Imagem icónica de origem misteriosa
Uma das ilustrações mais conhecidas da Gruta de Camões data de meados do século XIX e é da autoria do britânico Thomas Allom (1804-1872), que, curiosamente, nunca esteve em Macau. As suas ilustrações foram publicadas na obra de 1843 “China, in a Series of Views, Displaying the Scenery, Architecture, and Social Habits, of that Ancient Empire”, com texto de George Newenham Wright (1794-1877), um reverendo que também não esteve na China. O livro está entre os que maior divulgação tiveram na época, sendo publicado em Londres e Paris.
Na capa, desvenda-se parte do mistério quando se refere que o conteúdo é “desenhado a partir de esboços originais e autênticos, por Thomas Allom”. No prefácio, menciona-se ainda que um “agradecimento adicional também é devido a Sir George Staunton pela permissão em copiar da sua bela colecção de desenhos chineses de artistas nativos”. Ora, Staunton (1737–1801) foi o secretário oficial da embaixada de Macartney à China de que também fazia parte William Alexander. Uma das imagens que este produziu da Gruta de Camões é muito semelhante à de Allom, confirmando-se assim parte da explicação. No entanto, o mistério adensa-se quando o próprio Alexander admite na legenda manuscrita do seu desenho que o elaborou “a partir de um desenho chinês”.
Qual seria então o original? Uma primeira pista está num artigo intitulado “A Description of the Grotto of Camoens at Macao on the Coast of China with a View By Eyles Irwin”, datado de 1793 e que inclui uma ilustração semelhante às de Allom e Alexander. Foi publicado em 1797 na obra “The Oriental Collections – Consisting Of Original Essays And Dissertations, Translations And Miscellaneous Papers; Illustrating The History And Antiquities, The Arts, Sciences, And Literature, Of Asia”.
De origem irlandesa, Eyles Irwin (1751-1817) nasceu em Calcutá, na Índia, mas estudou ainda jovem em Inglaterra. Poeta e escritor, foi também funcionário da Companhia Britânica das Índias Orientais, tendo vivido entre Macau (na Casa Garden) e Cantão durante os primeiros anos da década de 1790.
Uma quarta versão da imagem muito semelhante às anteriores é assinada em co-autoria.
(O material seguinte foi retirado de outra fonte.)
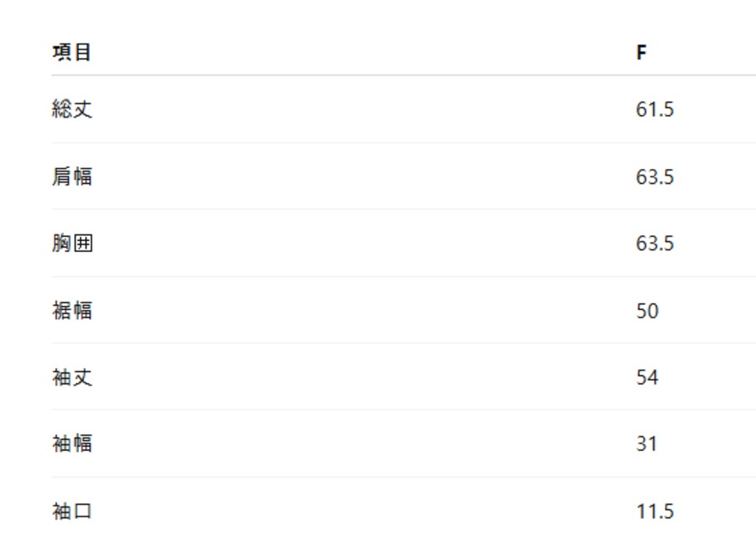
Task: Click empty middle area of the 裾幅 row
Action: [361, 311]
Thomas Daniell (1749-1840) era já um conceituado pintor quando, juntamente com o seu sobrinho e aprendiz do ofício, William Daniell (1769-1837), com apenas 16 anos, obtiveram autorização para se instalarem na Índia como pintores por parte da Companhia Britânica das Índias Orientais. Partiram de Inglaterra a 7 de Abril de 1785 e estiveram alguns meses em Macau, onde produzem a “Camoens Cave”, uma das inúmeras ilustrações incluídas na obra “A Picturesque Voyage to India by the Way of China”, originalmente publicada em dez partes entre 1795 e 1810.
Um mapa raro
Aquela que aparenta ser a primeira referência à Gruta de Camões num mapa está no “Plan de la ville de Macao”. Remonta a 1792 e surge no livro de 1808 “Voyages à Peking, Manille et l’Île de France: faits dans l’intervalle des années 1784 à 1801”, da autoria de Chrétien-Louis-Joseph de Guignes (1759-1845). Comerciante, diplomata e estudioso da cultura chinesa, era filho do sinólogo Joseph de Guignes. Aprendeu chinês com o pai e viajou para a China em 1784, tendo vivido em vários locais na zona sul do território chinês durante quase 20 anos, incluindo em Macau, antes de regressar à França em 1801.
No terceiro volume da obra mencionada, refere-se à “Casa do Horto” como sendo o maior jardim de Macau, onde fica localizado “um rochedo que se diz ter servido de retiro ao célebre Camões”.